The meaning of problems
Given a tree, it can be covered with a fire station from his point of less than 2.
How many fire stations seek to cover the entire tree needs.
analysis
There are greedy thoughts and ideas moving regulation, this problem solution using the dynamic regulation.
Therefore, according to the conventional DP routine of a tree, we state a subtree divided state as a standard. However, a subtree may also cover may point out, there may be several points uncovered.
Since the coverage radius is 2, divided by 5 for a sub-tree states:
\ (f_ {i, 0} \) cover 2 upwardly.
\ (f_ {i, 1} \) covers up a.
\ (f_ {i, 2} \) just finished covering subtree.

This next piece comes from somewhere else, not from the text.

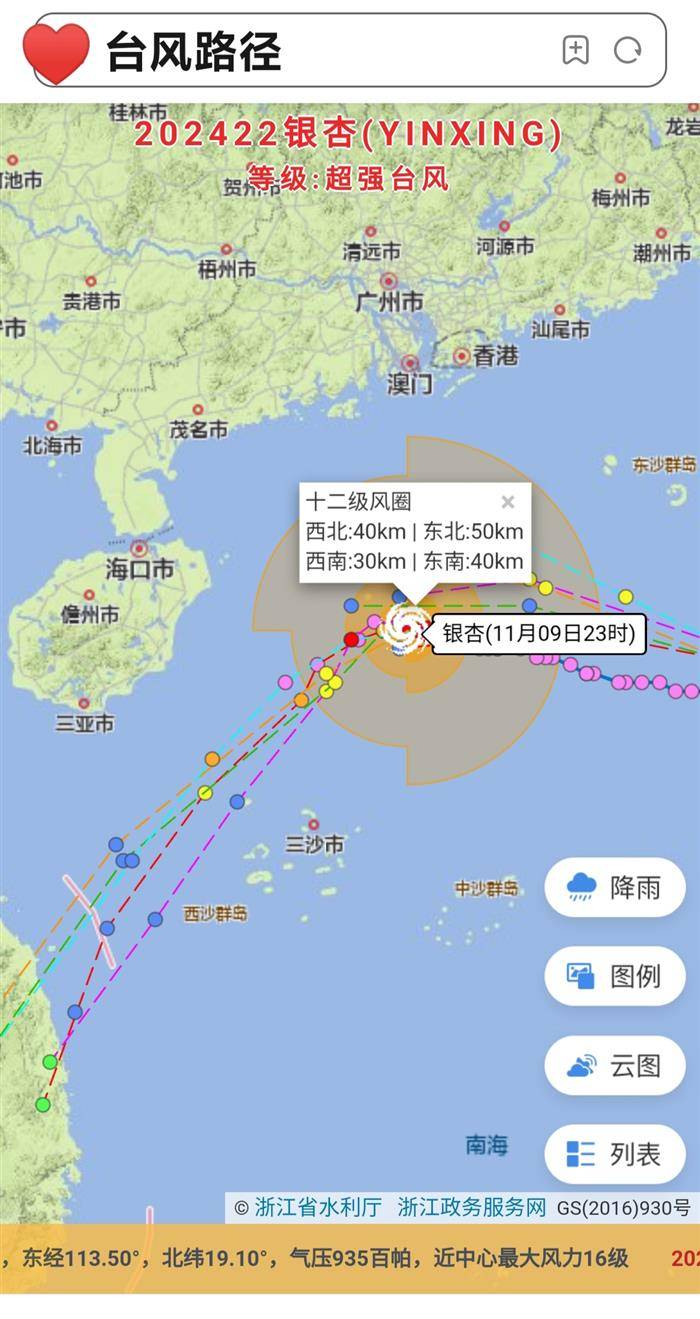Tap the 银杏 typhoon center marker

\ (f_ {i, 3} \) End cover son.
\ (f_ {i, 4} \) End cover grandchildren.
The number of fire stations needed.
\ (f_ {i, 0} \) chose himself, it will be overwritten to grandchildren. Great-grandson all requirements are covered, son 0-4 state meet.
\[f_{i,0}=1+\min(f_{i.child,[0,4]})\]
\ (f_ {i, 1} \) is selected from one of the son node, the other sons will be covered. But the other son's son can not be covered. Therefore, when the transfer, fire station randomly selected a discharge point, and other points in claim son is covered.

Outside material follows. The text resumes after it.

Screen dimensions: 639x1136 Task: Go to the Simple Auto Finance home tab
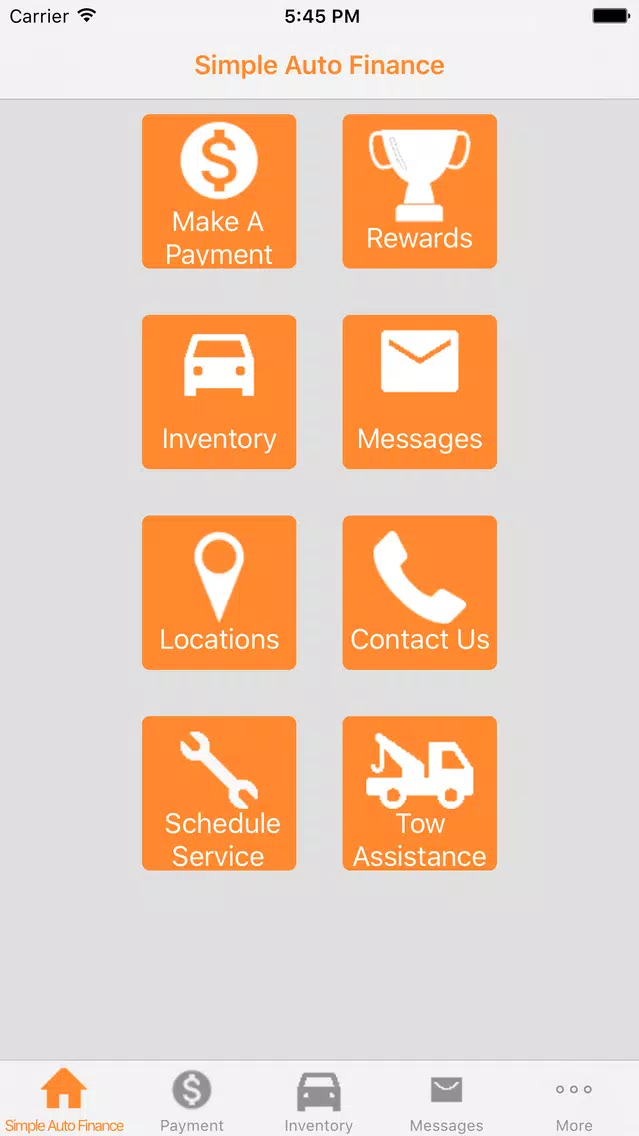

\[f_{i,1}=\min(\min (f_{i.child,[0,3]})_{i.child!=k}+f_{k,0} )_{k\in \{i.child\}}\]
Similarly there
\[f_{i,2}=\min(\min (f_{i.child,[0,2]})_{i.child!=k}+f_{k,1} )_{k\in \{i.child\}}\]

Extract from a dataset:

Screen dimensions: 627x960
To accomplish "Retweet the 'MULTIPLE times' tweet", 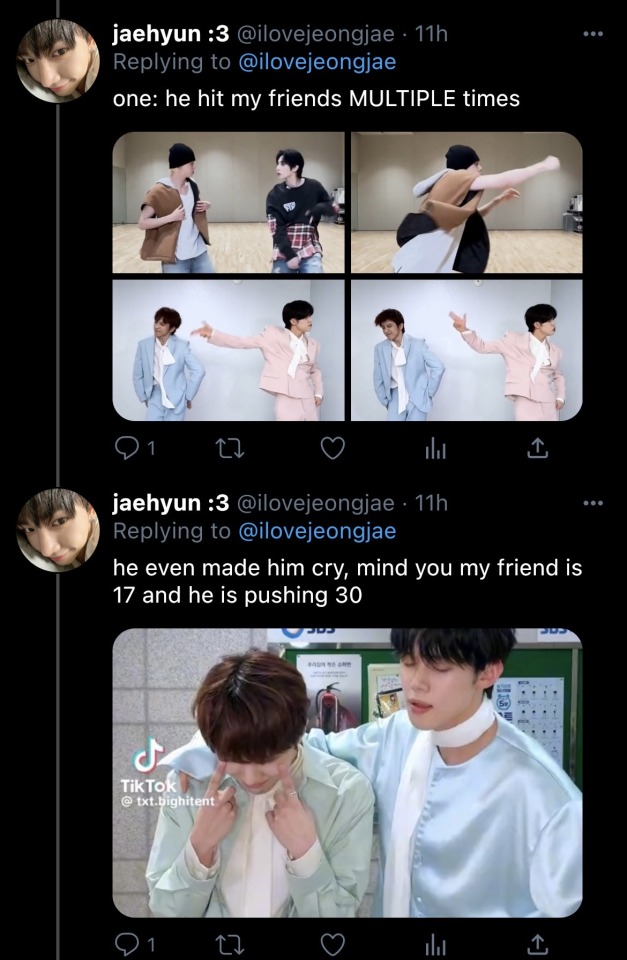I will tap(230, 451).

Let the son of the root is covered, it is to let themselves are covered (good zz ah)
\[f_{i,3}=\sum(f_{i.child,[0,2]})\]
Similarly there
\[f_{i,4}=\sum(f_{i.child,[0,3]})\]
accelerate
Takes the minimum value [0,2], that is, when the answer to the cover itself.
For state 0, [0,4] and most obviously 4
\[f_{i,0}=1+\min(f_{i.child,4})\]
Similarly there
\[f_{i,3}=\sum(f_{i.child,2})\]
\[f_{i,4}=\sum(f_{i.child,3})\]
The status 0,3 and 4 is completed, they can be used to optimize the transfer 1 and 2.
State 1, all grandchildren can be covered, then take \ (f_ {i.child, 0} {i.child, 3} \ -f_) minimum. This equation is equivalent to the number of fire station coverage desired point adjacent to i.
So have
\[f_{i,1}=\min (f_{i.child,0}-f_{i.child,3})+f_{i,4}\]
Similarly there
\[f_{i,2}=\min (f_{i.child,2}-f_{i.child,1})+f_{i,3}\]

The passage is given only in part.